No puedo estar más lejos de Anguita en tantos temas, pero Anguita es el último político verdaderamente rojo que ha habido en España. Y las que yo considero sus equivocaciones no me impiden respetarle profundamente. Si la izquierda española está herida de muerte es porque lo progre, los progres, han terminado por expulsar de su seno a todo el que sintiera la tentación de seguir siendo verdaderamente rojo.

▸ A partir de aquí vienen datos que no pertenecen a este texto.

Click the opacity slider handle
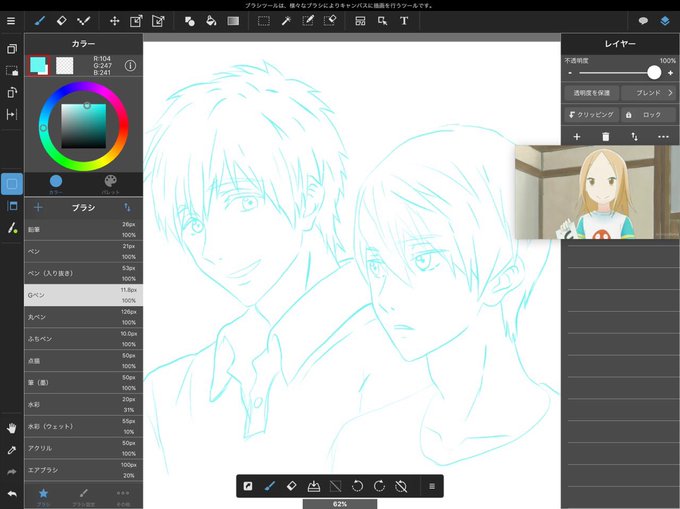[654, 72]
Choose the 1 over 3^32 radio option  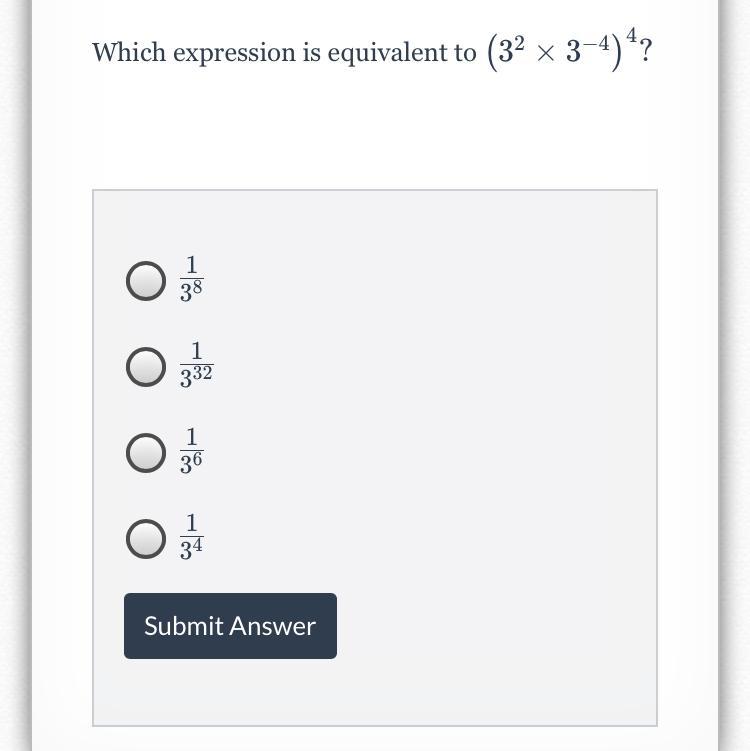point(146,367)
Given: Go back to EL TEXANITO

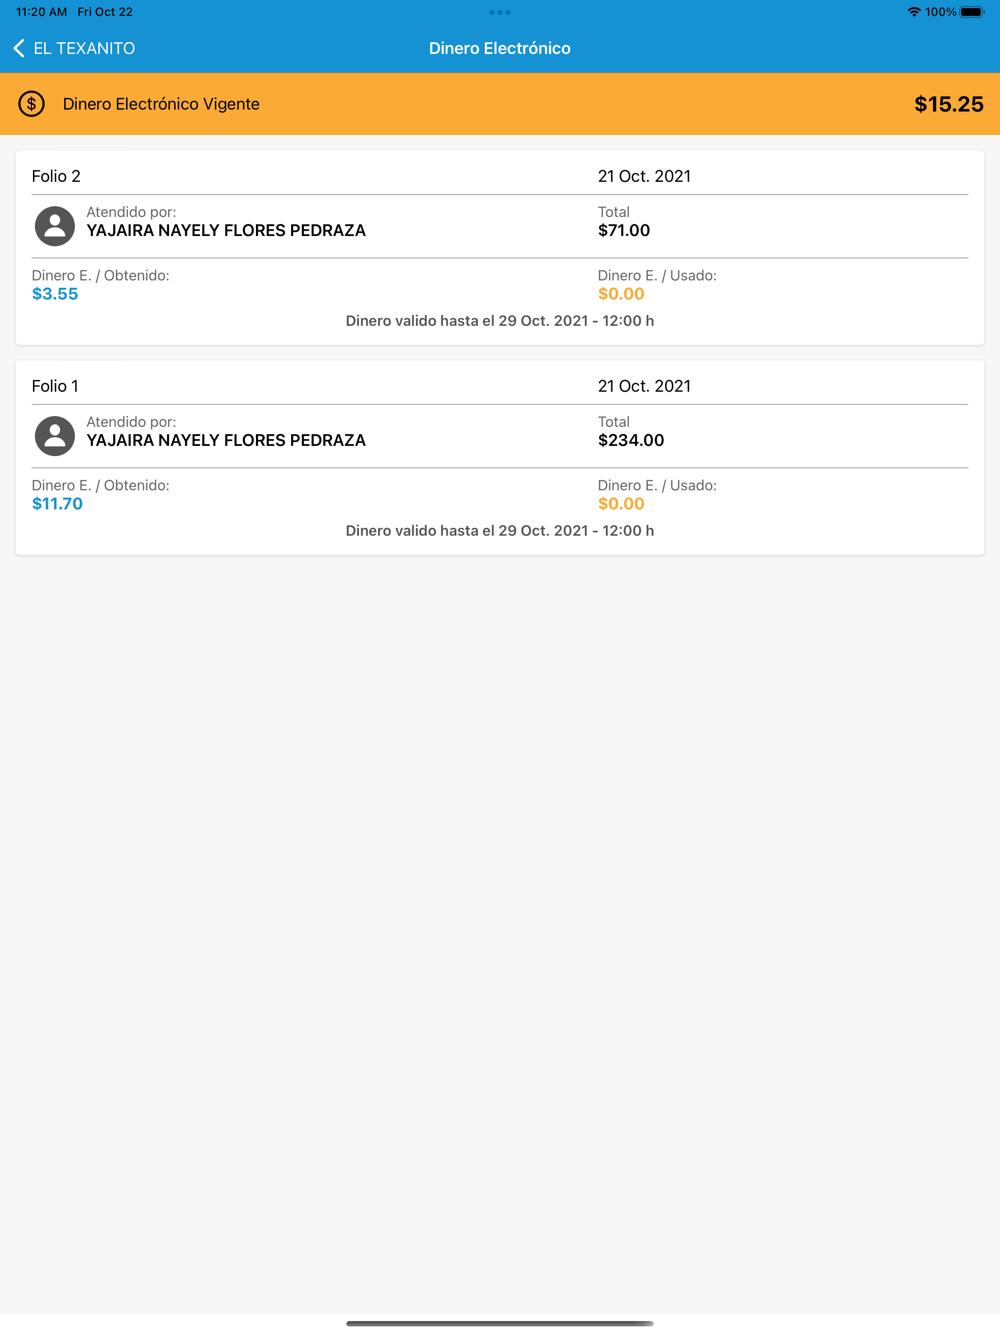Looking at the screenshot, I should tap(84, 48).
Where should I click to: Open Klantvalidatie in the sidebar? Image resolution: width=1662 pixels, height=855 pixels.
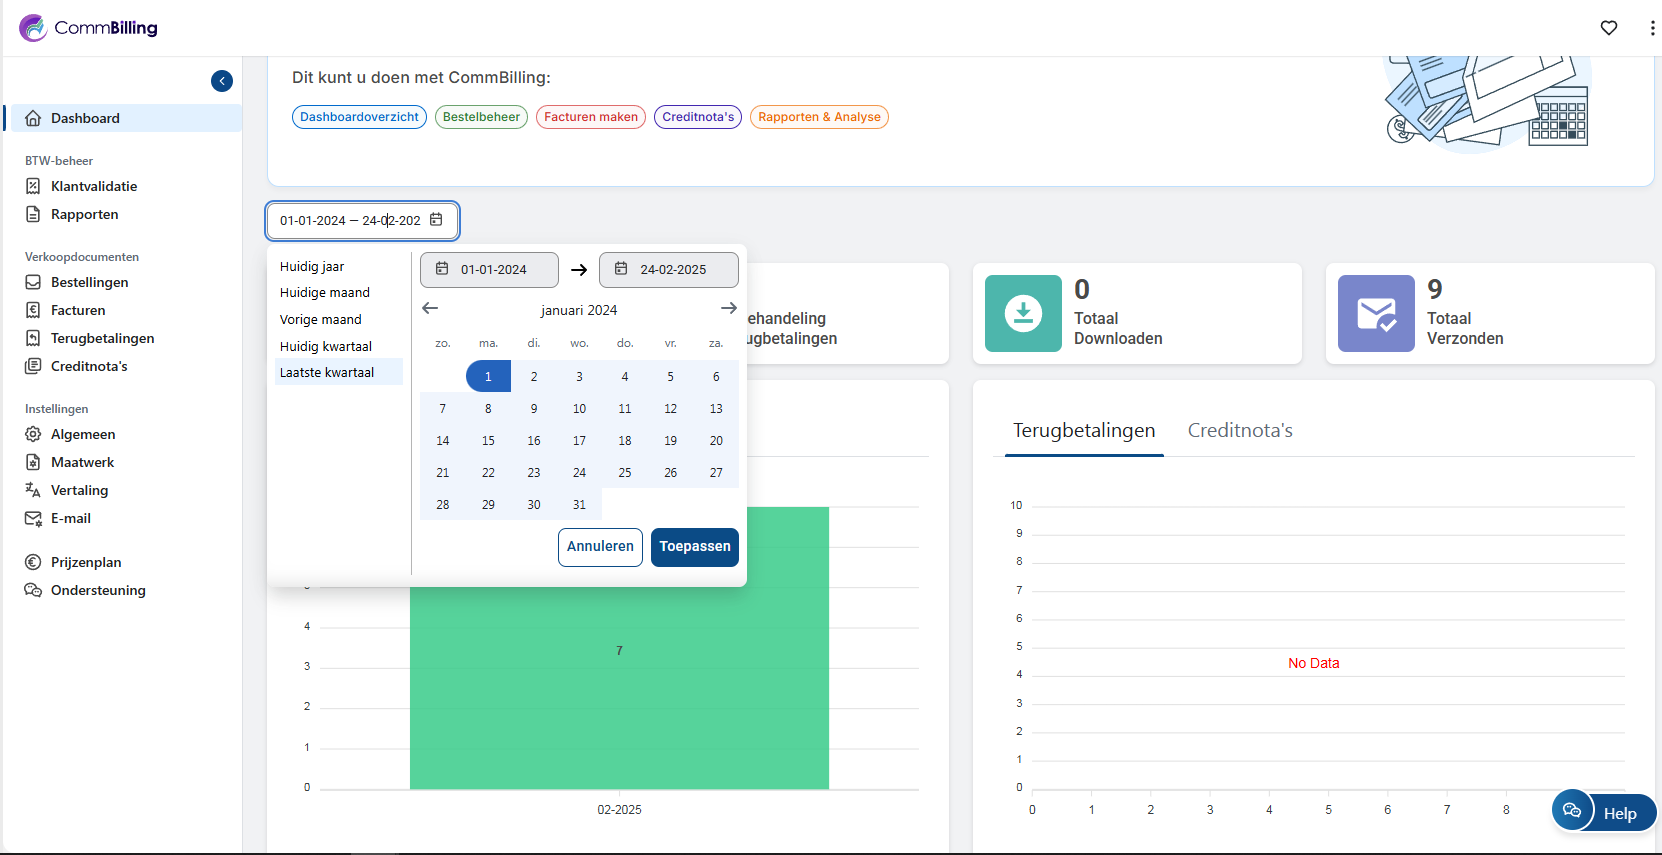tap(94, 186)
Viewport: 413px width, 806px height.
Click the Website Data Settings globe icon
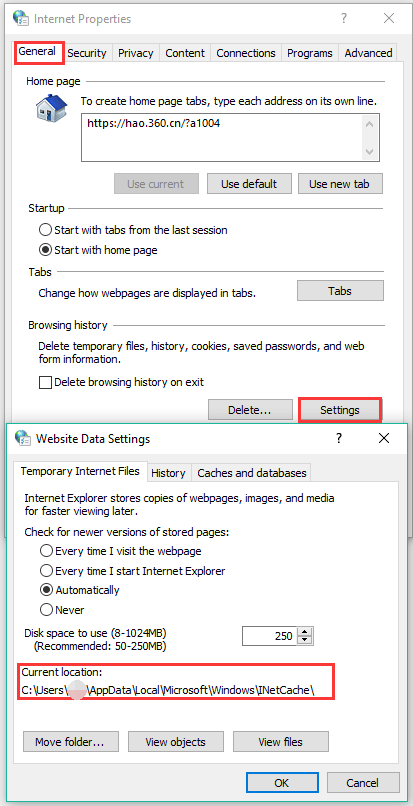[x=23, y=438]
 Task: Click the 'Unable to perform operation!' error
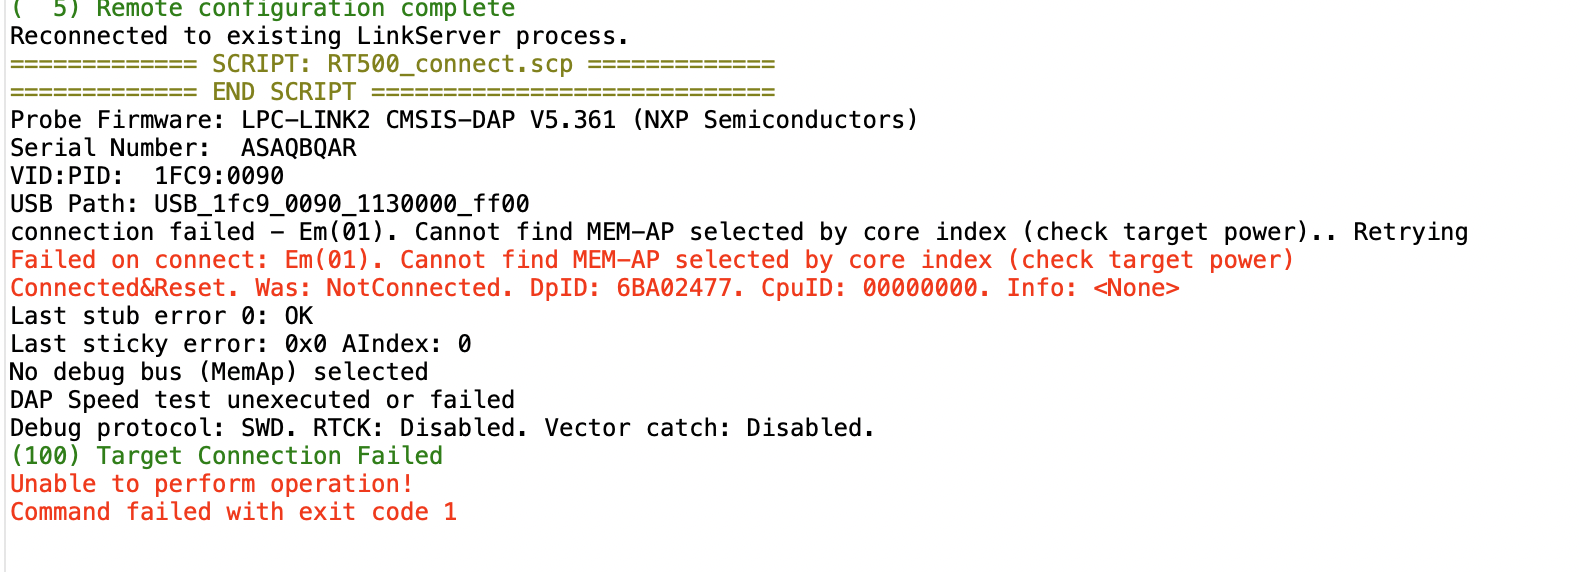pos(211,485)
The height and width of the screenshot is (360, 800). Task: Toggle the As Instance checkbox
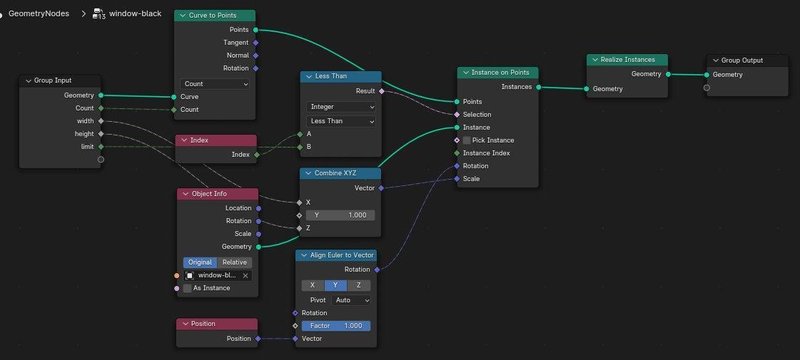[187, 288]
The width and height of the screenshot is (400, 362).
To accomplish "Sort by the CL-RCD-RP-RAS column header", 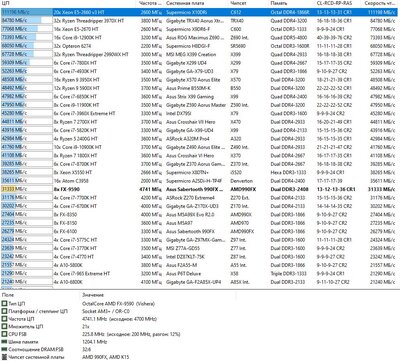I will click(x=334, y=3).
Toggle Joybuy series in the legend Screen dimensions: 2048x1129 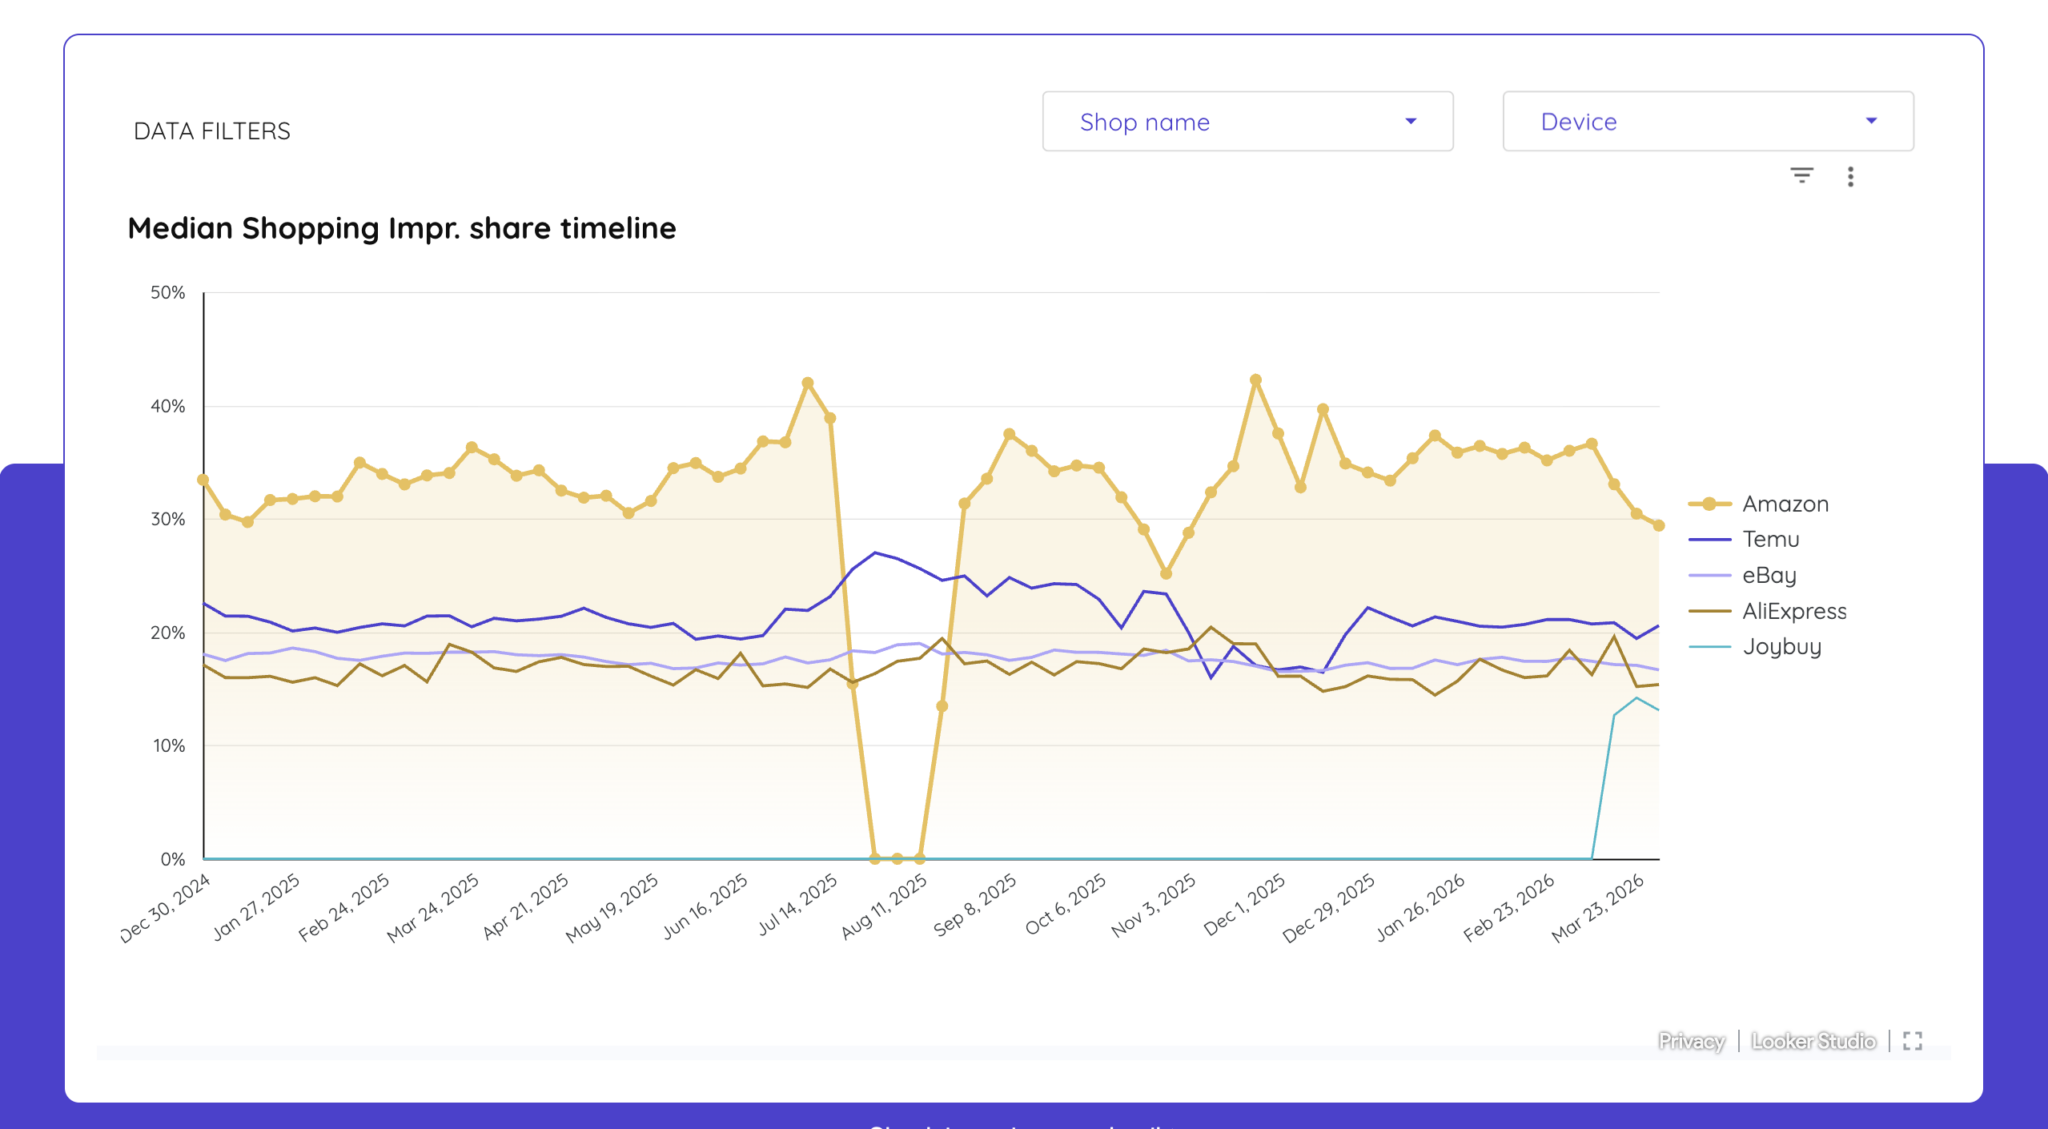click(1781, 647)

Y no solo la izquierda española: algún día, alguien tendrá que hacer la crónica de cómo la neutralización de la izquierda occidental, por su conversión en progre, ha abierto la puerta al crecimiento de los populismos de derecha. Si tiras al suelo la bandera de las reivindicaciones sociales, otro vendrá que la recoja. Si el Frente Nacional es en Francia el partido más votado entre la clase trabajadora, o si Trump ha sido puesto en la presidencia por los obreros de Wisconsin, es porque la izquierda francesa y la izquierda americana dejaron hace mucho tiempo de ser rojas. Bernie Sanders, que sí es rojo, podría haber derrotado a Trump. Pero la famiglia progre se encargó de que su candidata Hillary Clinton fuera la elegida. De aquellos polvos, estos lodos.
En fin, querido oyente que ayer me criticabas. No sé si tú mismo te consideras rojo o progre. Si es lo segundo, me temo que no tenemos nada en común. Si es lo primero, creo que tenemos en común mucho más de lo que tú mismo te imaginas.